No 12 – Mathilda Mother – Syd Barrett/Pink Floyd

syd

“Please scroll down for original german Version! / Bitte herunterscrollen für deutschen Orginaltext!”

Interview with Astrid, 42

It’s difficult to pick just one favourite song – I have a lot of them, and it also depends very much on the genre. But this one came to my mind first when you asked me the question.

I heard it for the first time in my sister’s room in Buxtehude; I must have been between 15 and 17 years old. When I entered, the song’s introduction chords struck me, and then this singer’s special voice started to tell a story. I knew Pink Floyd songs, but this singer – Syd Barrett – was new to me, and an instant fascination, that has never lost its intensity. I mean, today I even live in Cambridge, where Syd actually spent most of his life.

First I did not understand the title of the LP “The piper at the gates of dawn” but now I know it is taken from a children’s book of Kenneth Graham – ‘Wind in the willows”. It is about this weird creature – Mr. Toad – who is very preoccupied with himself and always gets into trouble.

Listening to this music feels a lot like peaking through a keyhole into a world of fairytales. That is sort of escapist, I guess. In the best sense. The melody of the introduction with its halftone sequences sounds somehow oriental. It is like being lifted into an oriental world. A children’s cosmos mixed with opium.

Actually I want you to put another of my favourite songs that came to mind instantly: “Schimmliges Brot” by Foyer Des Arts. Why? Just Because.

German

Interview mit Astrid (42)

Gar nicht so einfach, ein Lieblingslied zu wählen. Ich habe eigentlich sehr viel verschiedene – das ist auch Genre abhängig.

Aber dieses ist das Lied, welches mir bei deiner Frage als erstes in den Kopf gekommen ist.

Ich erinnere mich genau, wo ich diese Lied zum ersten mal gehört habe: Im Zimmer meiner Schwester in Buxtehude.
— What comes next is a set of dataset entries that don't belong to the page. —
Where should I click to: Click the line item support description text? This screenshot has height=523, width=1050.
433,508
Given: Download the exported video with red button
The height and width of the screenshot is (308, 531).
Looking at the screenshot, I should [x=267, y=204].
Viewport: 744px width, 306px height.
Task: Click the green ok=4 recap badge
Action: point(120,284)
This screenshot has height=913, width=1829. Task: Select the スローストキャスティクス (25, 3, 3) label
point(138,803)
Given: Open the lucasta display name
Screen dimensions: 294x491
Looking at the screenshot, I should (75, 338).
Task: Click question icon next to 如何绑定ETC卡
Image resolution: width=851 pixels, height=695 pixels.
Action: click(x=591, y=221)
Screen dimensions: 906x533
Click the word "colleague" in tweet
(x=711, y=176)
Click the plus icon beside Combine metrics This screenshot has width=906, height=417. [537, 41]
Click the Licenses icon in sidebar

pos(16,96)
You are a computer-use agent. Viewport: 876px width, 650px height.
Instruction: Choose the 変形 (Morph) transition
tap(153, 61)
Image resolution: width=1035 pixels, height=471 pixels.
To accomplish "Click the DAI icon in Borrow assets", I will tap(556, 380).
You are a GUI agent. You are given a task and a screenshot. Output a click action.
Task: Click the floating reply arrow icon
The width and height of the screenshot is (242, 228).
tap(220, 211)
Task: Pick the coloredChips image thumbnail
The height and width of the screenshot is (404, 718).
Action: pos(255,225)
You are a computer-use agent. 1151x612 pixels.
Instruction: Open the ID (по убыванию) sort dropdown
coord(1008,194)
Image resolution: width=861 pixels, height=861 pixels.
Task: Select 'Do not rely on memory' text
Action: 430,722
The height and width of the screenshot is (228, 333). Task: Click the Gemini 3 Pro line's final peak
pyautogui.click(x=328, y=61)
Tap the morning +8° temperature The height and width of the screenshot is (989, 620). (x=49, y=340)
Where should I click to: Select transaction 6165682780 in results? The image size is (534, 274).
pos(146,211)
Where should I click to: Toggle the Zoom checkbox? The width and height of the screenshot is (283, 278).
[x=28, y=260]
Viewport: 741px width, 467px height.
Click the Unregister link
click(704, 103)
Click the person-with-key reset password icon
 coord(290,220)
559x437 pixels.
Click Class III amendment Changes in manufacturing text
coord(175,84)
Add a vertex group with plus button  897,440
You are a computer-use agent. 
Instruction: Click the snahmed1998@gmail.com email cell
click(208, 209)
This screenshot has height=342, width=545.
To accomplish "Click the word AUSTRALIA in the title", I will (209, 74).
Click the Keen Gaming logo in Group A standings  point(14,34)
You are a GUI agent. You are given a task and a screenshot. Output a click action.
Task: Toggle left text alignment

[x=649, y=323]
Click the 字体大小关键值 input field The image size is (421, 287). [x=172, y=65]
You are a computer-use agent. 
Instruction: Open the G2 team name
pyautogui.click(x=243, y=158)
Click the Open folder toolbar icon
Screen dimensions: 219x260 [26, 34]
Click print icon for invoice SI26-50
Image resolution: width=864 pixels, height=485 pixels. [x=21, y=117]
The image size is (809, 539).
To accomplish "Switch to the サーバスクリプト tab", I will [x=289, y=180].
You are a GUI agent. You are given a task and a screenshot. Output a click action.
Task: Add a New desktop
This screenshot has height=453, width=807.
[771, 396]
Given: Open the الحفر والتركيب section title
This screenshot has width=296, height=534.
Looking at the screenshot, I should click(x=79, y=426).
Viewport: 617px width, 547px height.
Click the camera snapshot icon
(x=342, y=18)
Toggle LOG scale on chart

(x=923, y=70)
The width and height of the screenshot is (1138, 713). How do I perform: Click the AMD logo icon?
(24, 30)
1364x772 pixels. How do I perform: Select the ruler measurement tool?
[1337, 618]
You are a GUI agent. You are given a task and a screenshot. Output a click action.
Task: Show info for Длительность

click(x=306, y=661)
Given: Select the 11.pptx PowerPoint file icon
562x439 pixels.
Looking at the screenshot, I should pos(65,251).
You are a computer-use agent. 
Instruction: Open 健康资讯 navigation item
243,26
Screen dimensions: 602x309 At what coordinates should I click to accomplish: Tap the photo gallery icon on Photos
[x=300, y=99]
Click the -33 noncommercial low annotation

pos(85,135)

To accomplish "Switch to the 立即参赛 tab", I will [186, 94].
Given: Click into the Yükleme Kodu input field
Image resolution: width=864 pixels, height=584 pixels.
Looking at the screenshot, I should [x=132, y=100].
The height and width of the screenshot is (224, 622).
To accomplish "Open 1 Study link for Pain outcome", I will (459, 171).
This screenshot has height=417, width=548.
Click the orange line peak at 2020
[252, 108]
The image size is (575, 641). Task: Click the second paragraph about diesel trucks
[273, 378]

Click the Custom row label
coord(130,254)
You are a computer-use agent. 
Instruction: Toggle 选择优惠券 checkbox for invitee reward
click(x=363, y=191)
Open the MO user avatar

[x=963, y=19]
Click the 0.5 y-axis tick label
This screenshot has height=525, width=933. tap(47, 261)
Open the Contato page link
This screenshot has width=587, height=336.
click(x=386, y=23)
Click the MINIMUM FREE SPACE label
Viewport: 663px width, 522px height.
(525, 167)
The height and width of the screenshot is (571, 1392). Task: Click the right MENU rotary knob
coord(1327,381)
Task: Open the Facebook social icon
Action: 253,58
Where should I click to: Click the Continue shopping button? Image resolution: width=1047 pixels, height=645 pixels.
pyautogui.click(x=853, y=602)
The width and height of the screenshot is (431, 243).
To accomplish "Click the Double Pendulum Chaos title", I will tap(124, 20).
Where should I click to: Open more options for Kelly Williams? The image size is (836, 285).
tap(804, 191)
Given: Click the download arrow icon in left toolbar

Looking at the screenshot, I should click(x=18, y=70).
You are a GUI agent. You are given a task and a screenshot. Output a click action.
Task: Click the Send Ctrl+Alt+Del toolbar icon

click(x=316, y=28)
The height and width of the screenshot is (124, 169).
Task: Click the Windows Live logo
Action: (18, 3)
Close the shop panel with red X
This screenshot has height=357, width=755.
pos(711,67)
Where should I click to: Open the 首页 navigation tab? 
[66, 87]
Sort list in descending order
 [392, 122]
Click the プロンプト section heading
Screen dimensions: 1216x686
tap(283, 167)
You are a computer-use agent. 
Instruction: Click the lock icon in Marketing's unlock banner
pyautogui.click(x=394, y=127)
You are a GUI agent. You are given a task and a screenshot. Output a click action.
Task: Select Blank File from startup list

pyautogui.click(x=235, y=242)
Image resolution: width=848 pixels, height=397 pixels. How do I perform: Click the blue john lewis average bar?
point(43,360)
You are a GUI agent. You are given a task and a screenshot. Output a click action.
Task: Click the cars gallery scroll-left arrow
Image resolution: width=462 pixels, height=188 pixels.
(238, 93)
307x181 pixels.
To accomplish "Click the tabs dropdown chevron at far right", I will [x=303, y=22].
Ich muss zwischen 15 und 17 Jahren alt gewesen sein.

Ich kam herein und hörte diese Anfangsakkorde. Ich blieb stehen, auch geistig, weil dann diese Stimme zu Erzählen begann. Also, die Musik der frühen Pink Floyd kannte ich schon, aber dies hier war anders, und auch die Stimme (Syd Barrett) kannte ich noch nicht. Ich war gleich fasziniert – und bin es den Rest meines Lebens gewesen, heute wohne ich sogar in Cambridge, genau wie Syd den größten Teil seines Lebens.

Den Titel der zugehörigen LP “ The piper at the gates of dawn” verstand ich überhaupt nicht, erst viel später habe ich herausgefunden, dass der von einem Kinderbuch ist “Wind in the Willows” von Kenneth Graham. Da geht es um ein Kröte, Mister Toad, die singt Lobeslieder auf sich selber und gerät ständig in Schwierigkeiten.

 

Die Musik lässt einen durch ein Schlüsselloch in eine Märchenwelt schauen. Das ist irgendwie eskapistisch würd ich sagen. Mythisch. Im nettesten Sinne. Die Melodie am Anfang in Halbtonsequenzen (singt) klingt auch ein bisschen orientalisch. Das man so in eine orientalische Welt abgehoben wird. Kindheitswelten und Opium.

 

Mir fällt noch was ein. Ein zweites Lieblingslied. Das hatte ich auch gleich im Kopf. Nimm das mal auch mit. “Schimmliges Brot” von Foyer Des Arts. Warum? Darum!